ACTIVITY> Write out, word for word, the first line of the data below and every line after it through the one containing "Click the Müşterekler".

_ _ _ _ _

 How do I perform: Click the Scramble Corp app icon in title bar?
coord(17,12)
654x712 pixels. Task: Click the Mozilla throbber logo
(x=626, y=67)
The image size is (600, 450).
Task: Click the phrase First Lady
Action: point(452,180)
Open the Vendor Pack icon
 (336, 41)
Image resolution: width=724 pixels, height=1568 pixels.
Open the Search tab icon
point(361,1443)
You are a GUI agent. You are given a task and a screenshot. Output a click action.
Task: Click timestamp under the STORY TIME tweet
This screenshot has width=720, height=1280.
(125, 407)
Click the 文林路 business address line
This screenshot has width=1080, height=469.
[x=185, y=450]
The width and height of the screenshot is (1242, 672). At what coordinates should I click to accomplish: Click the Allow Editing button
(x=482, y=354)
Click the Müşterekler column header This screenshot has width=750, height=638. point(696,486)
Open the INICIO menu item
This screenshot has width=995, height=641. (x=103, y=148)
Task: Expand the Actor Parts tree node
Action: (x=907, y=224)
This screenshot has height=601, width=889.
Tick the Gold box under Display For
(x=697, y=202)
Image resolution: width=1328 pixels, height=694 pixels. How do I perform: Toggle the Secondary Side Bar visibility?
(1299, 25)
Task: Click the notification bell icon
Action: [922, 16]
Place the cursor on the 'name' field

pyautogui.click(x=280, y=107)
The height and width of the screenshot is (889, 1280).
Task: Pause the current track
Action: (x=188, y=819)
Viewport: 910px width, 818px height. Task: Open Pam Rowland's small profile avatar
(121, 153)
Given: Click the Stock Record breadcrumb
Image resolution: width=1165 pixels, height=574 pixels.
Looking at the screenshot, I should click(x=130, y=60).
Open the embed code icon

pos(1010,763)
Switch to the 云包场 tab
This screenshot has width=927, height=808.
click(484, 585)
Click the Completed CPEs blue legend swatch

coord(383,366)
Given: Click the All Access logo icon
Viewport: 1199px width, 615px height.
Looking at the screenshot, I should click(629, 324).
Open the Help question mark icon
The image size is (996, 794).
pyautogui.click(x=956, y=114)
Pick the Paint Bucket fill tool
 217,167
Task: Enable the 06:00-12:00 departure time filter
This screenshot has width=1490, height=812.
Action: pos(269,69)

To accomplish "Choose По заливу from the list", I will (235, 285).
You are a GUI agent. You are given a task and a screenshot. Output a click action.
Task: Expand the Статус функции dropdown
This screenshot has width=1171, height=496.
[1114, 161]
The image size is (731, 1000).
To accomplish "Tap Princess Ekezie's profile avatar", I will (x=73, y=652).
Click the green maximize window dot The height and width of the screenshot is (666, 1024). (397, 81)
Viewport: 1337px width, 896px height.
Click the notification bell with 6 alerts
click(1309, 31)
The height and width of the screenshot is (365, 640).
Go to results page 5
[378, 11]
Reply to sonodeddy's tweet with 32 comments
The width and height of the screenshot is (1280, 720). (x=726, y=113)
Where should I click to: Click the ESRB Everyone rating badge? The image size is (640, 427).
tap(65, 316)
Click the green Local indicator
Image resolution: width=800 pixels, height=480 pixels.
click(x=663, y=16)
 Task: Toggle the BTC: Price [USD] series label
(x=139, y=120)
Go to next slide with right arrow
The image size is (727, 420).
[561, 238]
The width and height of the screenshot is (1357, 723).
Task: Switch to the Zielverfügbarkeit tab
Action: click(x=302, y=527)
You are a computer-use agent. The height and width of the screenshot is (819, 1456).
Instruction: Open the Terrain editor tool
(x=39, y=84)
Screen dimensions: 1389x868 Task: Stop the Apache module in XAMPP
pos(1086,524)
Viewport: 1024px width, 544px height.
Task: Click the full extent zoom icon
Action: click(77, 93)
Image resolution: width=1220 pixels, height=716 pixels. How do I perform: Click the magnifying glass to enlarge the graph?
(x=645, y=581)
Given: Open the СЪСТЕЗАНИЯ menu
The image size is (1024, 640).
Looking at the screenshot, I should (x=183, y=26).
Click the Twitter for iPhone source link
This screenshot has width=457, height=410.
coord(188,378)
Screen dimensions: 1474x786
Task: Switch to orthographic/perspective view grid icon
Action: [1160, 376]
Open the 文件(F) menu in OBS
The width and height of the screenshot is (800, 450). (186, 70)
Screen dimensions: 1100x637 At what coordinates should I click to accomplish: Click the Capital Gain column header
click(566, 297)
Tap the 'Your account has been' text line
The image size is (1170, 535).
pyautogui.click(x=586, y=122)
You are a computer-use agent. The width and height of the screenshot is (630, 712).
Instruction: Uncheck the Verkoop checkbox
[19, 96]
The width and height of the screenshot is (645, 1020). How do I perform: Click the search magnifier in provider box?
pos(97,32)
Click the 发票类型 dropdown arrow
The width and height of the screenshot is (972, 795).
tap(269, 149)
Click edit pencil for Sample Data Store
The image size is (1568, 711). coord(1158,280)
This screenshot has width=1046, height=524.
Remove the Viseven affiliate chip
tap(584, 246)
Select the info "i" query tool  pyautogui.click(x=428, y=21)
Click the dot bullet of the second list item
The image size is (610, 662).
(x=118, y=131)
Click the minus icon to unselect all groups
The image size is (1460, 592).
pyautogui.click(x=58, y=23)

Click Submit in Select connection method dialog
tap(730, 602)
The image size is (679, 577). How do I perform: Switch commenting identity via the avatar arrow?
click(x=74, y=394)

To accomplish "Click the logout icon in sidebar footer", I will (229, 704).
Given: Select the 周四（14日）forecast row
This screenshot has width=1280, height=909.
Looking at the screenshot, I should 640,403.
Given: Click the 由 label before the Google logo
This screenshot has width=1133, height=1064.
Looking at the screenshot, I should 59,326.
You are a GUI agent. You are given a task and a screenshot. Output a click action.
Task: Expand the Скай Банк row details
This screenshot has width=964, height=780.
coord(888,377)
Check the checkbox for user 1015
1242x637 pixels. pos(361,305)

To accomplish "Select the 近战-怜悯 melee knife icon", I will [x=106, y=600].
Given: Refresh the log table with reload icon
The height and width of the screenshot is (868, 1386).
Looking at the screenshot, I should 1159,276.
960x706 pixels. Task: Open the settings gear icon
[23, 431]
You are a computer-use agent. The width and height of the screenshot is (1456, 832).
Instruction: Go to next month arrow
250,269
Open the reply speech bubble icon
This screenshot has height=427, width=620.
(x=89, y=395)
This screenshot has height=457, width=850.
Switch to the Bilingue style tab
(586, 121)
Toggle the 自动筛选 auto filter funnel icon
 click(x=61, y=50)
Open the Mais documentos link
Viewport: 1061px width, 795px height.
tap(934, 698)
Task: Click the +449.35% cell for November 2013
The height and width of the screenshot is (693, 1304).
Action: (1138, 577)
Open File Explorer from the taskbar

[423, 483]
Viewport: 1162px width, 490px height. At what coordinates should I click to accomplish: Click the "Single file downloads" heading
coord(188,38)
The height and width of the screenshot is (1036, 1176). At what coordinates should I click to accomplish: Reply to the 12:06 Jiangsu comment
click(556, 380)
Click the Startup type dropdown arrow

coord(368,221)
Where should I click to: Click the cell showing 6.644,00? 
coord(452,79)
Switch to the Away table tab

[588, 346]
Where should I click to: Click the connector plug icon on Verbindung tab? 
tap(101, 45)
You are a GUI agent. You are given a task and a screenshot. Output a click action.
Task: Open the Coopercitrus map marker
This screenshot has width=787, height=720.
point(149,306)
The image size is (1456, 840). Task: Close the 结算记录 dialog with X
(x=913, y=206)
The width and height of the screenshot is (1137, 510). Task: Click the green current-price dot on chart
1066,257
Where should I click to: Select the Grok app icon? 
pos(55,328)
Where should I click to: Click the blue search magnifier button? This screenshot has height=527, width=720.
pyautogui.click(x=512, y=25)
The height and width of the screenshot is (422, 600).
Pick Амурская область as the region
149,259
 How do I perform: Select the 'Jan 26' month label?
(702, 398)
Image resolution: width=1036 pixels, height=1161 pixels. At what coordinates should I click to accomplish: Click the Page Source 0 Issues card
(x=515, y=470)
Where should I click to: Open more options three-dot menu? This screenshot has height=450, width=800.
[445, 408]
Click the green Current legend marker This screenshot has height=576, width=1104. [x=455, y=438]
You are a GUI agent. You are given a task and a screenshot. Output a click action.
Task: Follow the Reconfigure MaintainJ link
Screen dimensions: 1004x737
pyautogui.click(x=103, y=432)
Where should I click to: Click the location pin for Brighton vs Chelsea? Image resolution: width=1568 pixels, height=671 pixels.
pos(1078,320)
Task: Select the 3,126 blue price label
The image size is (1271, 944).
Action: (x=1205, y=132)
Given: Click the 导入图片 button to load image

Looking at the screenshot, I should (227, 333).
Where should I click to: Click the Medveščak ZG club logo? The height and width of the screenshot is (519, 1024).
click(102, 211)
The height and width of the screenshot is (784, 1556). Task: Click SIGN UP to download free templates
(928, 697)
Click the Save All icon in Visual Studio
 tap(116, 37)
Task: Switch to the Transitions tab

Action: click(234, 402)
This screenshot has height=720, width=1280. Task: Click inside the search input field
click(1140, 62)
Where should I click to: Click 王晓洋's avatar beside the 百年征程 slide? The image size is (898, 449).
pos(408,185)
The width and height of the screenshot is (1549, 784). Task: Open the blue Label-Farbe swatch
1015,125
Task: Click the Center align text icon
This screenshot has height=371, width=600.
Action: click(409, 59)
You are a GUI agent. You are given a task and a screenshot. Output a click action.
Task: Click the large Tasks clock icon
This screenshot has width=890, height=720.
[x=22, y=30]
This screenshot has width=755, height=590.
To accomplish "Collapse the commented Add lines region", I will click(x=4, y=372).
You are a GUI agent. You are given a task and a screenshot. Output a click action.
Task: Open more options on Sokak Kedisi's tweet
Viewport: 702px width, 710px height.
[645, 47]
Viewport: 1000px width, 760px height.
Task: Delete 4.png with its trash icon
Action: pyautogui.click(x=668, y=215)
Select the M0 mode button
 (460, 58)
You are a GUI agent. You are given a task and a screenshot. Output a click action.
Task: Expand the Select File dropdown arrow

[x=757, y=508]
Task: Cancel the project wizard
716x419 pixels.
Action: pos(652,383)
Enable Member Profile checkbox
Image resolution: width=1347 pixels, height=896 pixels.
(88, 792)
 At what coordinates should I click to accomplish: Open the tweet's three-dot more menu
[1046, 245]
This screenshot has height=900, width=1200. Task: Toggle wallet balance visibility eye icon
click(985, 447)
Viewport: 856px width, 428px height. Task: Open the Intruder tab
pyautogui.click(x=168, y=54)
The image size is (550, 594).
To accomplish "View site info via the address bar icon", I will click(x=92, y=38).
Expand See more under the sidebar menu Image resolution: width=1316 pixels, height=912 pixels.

_ _ _ _ _

ANSWER>
 How do I perform: Click the Scramble Corp app icon in title bar?
coord(17,12)
654x712 pixels. Task: Click the Mozilla throbber logo
(x=626, y=67)
The image size is (600, 450).
Task: Click the phrase First Lady
Action: point(452,180)
Open the Vendor Pack icon
 (336, 41)
Image resolution: width=724 pixels, height=1568 pixels.
Open the Search tab icon
point(361,1443)
You are a GUI agent. You are given a task and a screenshot. Output a click action.
Task: Click timestamp under the STORY TIME tweet
This screenshot has width=720, height=1280.
(125, 407)
Click the 文林路 business address line
This screenshot has width=1080, height=469.
[x=185, y=450]
The width and height of the screenshot is (1242, 672). At what coordinates should I click to accomplish: Click the Allow Editing button
(x=482, y=354)
Click the Müşterekler column header This screenshot has width=750, height=638. point(696,486)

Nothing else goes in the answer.